Note: The "ollama" backend currently returns a single tibble of results (failures may throw errors or appear as NA rows depending on implementation).

A list containing:

results: A tibble with one row per successfully processed pair.
failed_pairs: A tibble containing rows that failed to process (for supported backends).

Details

This function supports parallel processing, incremental saving, and resume capability for the "openai", "anthropic", "gemini", and "together" backends.

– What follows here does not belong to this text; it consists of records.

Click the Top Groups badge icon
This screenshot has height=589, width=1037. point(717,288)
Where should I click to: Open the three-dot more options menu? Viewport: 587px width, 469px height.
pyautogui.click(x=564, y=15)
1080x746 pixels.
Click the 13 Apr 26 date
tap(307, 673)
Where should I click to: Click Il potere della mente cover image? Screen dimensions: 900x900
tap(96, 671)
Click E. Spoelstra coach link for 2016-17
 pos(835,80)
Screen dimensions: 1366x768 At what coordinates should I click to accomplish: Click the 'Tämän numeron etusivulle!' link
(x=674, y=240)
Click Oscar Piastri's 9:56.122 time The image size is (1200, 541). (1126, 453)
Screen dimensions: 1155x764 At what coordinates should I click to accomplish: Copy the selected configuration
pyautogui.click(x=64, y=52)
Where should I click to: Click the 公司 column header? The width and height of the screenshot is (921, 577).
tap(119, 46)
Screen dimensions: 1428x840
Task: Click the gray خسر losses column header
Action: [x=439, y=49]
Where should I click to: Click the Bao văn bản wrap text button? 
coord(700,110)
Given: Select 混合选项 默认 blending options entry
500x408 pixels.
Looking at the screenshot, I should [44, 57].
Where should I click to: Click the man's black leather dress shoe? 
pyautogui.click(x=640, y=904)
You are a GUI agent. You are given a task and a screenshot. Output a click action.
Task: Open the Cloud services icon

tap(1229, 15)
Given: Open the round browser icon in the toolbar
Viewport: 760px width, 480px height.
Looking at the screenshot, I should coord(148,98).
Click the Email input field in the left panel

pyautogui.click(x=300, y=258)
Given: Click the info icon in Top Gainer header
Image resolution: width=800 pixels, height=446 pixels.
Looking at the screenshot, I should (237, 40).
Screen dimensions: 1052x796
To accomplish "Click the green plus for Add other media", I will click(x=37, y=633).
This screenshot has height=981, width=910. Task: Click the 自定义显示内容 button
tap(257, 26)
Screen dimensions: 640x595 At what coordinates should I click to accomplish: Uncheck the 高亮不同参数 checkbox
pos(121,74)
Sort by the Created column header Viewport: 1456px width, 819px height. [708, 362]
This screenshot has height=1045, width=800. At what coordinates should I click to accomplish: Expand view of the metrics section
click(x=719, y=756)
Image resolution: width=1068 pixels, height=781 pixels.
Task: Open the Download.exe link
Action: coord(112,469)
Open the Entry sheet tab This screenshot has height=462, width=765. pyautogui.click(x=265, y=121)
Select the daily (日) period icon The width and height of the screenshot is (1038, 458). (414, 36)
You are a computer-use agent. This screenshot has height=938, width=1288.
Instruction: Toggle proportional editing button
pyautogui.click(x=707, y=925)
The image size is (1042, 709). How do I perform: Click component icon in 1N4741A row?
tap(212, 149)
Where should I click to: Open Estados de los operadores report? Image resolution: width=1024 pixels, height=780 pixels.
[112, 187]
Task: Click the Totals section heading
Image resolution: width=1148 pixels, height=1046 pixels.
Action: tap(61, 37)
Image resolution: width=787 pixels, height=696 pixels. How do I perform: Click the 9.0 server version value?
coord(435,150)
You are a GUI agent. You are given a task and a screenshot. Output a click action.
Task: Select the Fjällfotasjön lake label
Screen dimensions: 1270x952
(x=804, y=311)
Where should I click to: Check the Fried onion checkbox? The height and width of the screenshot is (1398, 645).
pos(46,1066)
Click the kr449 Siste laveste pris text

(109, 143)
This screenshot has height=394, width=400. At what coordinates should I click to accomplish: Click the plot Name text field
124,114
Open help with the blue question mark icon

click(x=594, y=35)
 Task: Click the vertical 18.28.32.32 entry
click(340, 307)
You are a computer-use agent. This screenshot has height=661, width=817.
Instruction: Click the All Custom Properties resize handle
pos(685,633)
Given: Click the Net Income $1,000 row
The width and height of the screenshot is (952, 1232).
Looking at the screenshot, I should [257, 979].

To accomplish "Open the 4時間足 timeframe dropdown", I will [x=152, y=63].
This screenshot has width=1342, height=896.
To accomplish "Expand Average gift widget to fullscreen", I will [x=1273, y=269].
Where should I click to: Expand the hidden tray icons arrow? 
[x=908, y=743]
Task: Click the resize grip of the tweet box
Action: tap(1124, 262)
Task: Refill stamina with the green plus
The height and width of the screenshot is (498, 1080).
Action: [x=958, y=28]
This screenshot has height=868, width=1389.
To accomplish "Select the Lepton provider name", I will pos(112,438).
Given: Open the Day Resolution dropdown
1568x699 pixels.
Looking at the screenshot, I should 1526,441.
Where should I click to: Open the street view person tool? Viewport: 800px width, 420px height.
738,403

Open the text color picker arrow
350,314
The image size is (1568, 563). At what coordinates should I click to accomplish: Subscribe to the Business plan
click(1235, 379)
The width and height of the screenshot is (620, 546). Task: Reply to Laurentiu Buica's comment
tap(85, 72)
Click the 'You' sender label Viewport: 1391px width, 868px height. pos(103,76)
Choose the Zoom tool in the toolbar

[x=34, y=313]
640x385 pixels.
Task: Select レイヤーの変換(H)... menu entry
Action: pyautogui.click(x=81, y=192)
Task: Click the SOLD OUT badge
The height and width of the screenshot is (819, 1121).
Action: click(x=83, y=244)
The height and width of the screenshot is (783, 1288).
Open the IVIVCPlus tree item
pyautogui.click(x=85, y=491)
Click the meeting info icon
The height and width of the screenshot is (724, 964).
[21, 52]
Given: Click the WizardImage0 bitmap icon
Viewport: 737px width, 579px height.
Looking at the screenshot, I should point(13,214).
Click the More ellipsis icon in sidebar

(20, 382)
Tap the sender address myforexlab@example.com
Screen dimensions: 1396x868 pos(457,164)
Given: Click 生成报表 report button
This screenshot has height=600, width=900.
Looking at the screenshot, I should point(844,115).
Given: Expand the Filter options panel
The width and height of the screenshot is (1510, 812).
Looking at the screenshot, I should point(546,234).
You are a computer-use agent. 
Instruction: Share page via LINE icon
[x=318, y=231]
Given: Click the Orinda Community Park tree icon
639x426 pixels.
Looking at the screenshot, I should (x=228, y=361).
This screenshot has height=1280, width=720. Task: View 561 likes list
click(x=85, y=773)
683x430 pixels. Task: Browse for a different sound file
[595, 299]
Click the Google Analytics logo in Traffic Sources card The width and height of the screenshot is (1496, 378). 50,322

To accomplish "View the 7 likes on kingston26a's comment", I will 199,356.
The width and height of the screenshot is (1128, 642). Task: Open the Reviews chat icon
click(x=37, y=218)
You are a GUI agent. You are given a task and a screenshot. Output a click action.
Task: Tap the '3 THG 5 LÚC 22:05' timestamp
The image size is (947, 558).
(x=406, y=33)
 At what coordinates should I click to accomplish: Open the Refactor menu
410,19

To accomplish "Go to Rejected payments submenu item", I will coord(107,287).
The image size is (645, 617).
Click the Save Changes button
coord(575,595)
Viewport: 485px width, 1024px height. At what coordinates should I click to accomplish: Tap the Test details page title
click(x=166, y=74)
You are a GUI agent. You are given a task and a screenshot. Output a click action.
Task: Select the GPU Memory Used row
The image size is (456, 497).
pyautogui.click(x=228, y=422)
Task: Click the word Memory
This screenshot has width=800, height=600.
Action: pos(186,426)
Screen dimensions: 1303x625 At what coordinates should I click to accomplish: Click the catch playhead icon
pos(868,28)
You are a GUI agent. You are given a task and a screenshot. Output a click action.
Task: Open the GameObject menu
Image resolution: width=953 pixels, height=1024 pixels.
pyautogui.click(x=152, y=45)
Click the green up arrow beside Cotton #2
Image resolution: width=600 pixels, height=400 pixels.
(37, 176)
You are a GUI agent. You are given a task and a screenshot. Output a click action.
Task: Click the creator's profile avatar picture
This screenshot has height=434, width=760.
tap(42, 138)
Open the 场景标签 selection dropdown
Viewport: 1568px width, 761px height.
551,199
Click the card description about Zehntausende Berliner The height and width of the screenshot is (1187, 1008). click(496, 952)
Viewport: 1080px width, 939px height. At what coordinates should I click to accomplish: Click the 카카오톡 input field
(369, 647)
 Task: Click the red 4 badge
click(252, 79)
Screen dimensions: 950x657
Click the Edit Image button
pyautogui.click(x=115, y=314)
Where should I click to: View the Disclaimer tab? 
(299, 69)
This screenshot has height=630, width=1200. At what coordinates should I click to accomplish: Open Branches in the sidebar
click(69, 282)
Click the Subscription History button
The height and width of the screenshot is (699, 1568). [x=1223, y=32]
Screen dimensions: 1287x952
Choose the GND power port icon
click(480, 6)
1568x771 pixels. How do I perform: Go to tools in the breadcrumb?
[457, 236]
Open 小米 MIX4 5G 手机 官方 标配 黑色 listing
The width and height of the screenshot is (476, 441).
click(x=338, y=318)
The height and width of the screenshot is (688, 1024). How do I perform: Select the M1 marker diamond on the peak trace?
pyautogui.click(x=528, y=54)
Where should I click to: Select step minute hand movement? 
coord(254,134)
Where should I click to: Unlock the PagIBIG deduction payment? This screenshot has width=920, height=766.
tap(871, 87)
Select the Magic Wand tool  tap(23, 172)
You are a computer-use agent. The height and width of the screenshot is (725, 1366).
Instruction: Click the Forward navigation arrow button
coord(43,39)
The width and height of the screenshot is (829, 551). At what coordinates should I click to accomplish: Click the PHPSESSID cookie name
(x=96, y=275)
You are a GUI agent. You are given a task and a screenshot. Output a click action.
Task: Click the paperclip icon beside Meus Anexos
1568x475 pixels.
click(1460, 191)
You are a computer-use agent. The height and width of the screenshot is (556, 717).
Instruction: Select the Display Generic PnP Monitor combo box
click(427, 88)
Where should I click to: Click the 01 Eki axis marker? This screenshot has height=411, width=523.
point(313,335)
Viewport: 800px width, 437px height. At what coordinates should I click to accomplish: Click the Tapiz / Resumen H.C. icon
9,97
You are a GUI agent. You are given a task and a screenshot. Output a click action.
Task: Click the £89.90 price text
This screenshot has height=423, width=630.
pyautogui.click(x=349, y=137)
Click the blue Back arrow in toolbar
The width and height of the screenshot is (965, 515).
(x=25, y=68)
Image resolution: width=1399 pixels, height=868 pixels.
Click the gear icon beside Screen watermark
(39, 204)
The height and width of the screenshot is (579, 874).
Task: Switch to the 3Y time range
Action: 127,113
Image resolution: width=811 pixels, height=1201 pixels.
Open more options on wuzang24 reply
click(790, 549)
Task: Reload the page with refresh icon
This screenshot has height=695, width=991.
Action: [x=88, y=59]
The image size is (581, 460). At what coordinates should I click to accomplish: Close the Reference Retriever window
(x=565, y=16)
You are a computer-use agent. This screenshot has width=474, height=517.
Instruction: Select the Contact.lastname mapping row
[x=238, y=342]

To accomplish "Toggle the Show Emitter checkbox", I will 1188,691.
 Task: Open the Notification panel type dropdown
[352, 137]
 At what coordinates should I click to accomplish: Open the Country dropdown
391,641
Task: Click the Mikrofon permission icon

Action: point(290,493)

At present, the following backends are implemented:

"openai" → submit_openai_pairs_live()
"anthropic" → submit_anthropic_pairs_live()
"gemini" → submit_gemini_pairs_live()
"together" → submit_together_pairs_live()
"ollama" → submit_ollama_pairs_live()

This function supports parallel processing, incremental saving, and resume capability for the "openai", "anthropic", "gemini", "together", and "ollama" backends.